FAO Fisheries and Aquaculture Department worked closely with the Emergency Division to develop a Training Programme on Fisheries and Aquaculture Emergency Response and Best Practice for both practitioners in the field and trainers of these practitioners. Last year, the new training was rolled out.
The Training programme builds upon the Fisheries and Aquaculture Emergency Response Guidance and the Guidelines for the Fisheries and Aquaculture Sector on Damage and Needs Assessments in Emergencies.
These guidance documents were the first systematic guidelines available to support those responding to an emergency involving the fisheries and aquaculture sector, and were designed to improve the quality and accountability of preparedness and response to emergencies affecting the fishery and aquaculture sector.

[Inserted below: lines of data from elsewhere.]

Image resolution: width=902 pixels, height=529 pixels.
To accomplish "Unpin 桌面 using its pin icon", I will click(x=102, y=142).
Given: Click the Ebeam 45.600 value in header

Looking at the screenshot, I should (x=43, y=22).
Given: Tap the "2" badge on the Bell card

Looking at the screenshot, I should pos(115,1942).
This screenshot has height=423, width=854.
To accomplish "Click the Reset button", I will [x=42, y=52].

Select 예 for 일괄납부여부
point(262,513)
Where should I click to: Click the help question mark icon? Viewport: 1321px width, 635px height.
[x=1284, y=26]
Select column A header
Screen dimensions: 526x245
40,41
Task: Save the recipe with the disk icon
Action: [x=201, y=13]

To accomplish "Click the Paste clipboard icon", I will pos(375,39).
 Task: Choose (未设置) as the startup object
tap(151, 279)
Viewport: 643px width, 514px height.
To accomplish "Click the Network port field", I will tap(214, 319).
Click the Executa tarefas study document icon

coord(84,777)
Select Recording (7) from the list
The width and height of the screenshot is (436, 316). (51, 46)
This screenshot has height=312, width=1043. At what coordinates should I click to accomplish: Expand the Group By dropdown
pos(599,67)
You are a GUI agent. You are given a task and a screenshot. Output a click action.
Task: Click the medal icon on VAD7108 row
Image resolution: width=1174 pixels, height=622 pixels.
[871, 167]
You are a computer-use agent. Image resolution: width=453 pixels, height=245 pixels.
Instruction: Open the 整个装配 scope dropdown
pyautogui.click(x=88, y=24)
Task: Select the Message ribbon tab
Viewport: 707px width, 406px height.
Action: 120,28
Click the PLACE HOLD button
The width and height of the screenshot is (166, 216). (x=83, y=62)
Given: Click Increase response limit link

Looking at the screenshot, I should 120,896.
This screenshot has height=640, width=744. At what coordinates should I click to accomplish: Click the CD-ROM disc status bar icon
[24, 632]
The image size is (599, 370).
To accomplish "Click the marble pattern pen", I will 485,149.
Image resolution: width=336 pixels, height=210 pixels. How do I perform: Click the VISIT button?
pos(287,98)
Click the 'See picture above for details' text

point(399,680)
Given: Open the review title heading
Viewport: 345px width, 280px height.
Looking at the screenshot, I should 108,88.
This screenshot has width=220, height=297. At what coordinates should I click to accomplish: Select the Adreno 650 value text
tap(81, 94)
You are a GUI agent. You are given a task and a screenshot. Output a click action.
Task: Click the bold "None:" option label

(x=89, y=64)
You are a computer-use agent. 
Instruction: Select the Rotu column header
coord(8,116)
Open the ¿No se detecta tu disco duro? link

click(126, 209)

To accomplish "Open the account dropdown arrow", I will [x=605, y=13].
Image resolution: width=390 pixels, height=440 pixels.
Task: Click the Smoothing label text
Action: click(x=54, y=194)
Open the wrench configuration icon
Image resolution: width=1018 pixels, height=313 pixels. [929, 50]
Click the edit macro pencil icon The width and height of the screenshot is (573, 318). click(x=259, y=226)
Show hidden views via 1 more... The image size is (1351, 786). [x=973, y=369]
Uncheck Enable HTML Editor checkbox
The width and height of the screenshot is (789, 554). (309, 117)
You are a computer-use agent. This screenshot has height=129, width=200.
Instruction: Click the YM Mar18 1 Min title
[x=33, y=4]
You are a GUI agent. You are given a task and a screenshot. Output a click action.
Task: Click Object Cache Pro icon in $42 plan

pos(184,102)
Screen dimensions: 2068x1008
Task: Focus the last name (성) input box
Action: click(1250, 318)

‘The demand for this publication was voiced by our partners. People who depend on fisheries and aquaculture for their livelihoods are increasingly vulnerable to natural and man-made hazards, which are, unfortunately, occurring more frequently and intensively, and hit developing countries hardest,’ explained Florence Poulain, Fisheries and Aquaculture Officer at FAO who helped develop the guidelines, ‘This work draws on best practices and experience in responding to disasters that have affected communities working in fisheries and aquaculture. We are very excited to have these guidelines, and now we are eager to work with professionals in emergency response and in fisheries and aquaculture to help them understand and apply their content in their work.’
A first training of trainers session was held in March 2015 in Fiuggi, with twenty-two attendees participated in the training sessions. Some of the participants had specialist sector experience and others participants had emergency response experience. The participants participated on three days of training in fisheries and aquaculture emergency response and best practice. This allowed them to understand the key messages and methodology that they are expected to deliver when they run trainings in their own context.
In the second component of the session, participants were provided with the full set of training materials, which they then had the opportunity to practise in a conducive learning environment, with feedback from the trainers and their peers. In this part of the training of trainers, participants also received guidance on adult learning principles, with the expectation that they would incorporate those principles when training at the country level.
‘The need for this training workshop has been around for years’ said Neil Marsland, Senior Technical Officer in FAO’s Emergency Division. ‘Only now do we have the tools and the underlying technical guidance to undertake it. Assessing damage and loss in fisheries is a key requirement in many disaster situations, this training will help us build the necessary capacity to improve the quality of the assessments undertaken.’